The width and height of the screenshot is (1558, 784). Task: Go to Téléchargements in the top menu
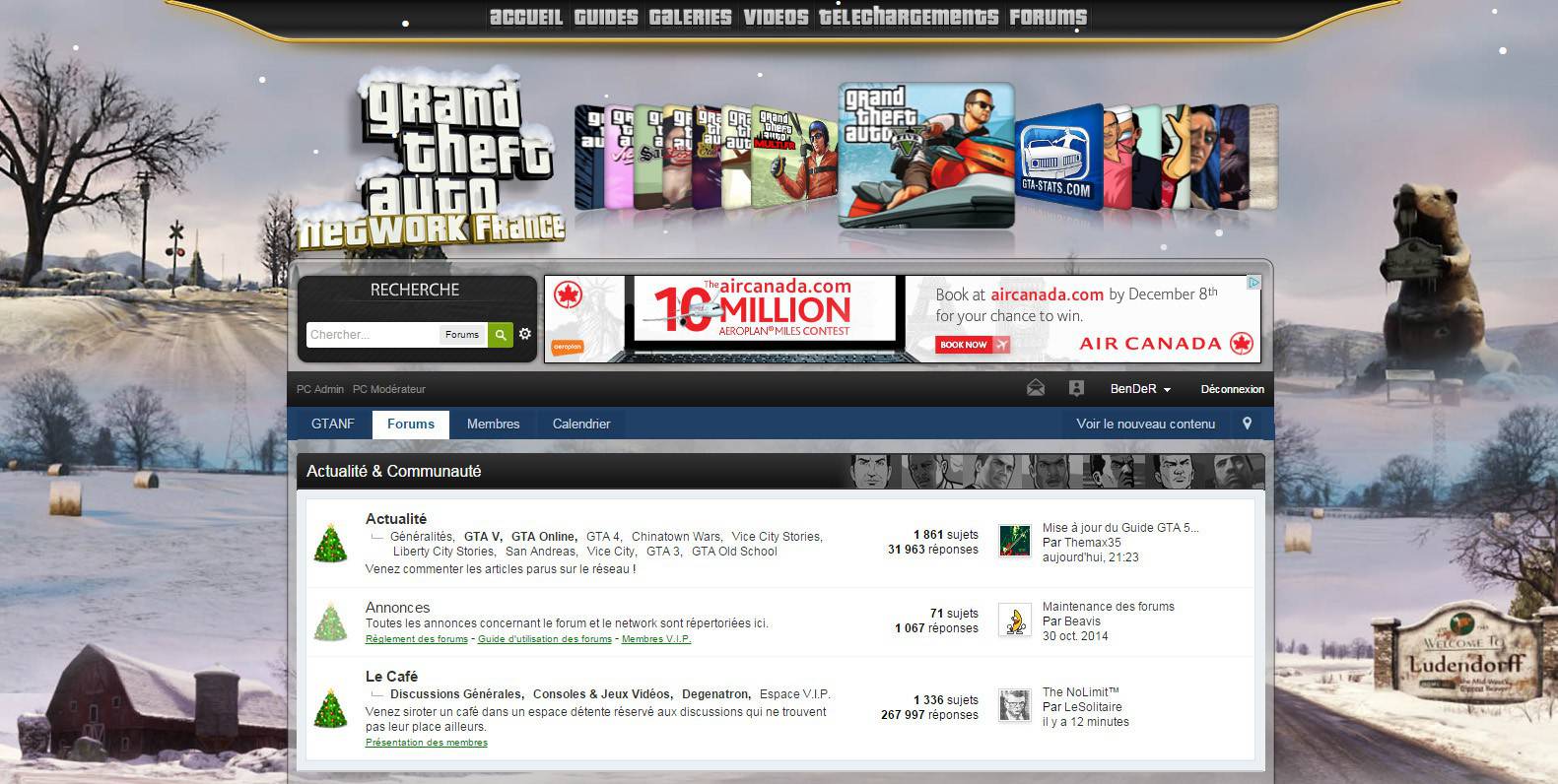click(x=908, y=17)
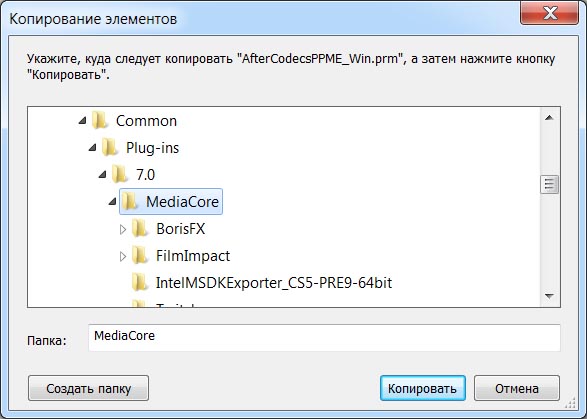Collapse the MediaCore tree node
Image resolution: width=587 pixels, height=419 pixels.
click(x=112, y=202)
####
Aim:
Set down the records above word for word, leaving out the pictures.

Task solution:
The width and height of the screenshot is (1558, 784). Task: Go to Téléchargements in the top menu
click(x=908, y=17)
Collapse the MediaCore tree node
Image resolution: width=587 pixels, height=419 pixels.
click(x=112, y=202)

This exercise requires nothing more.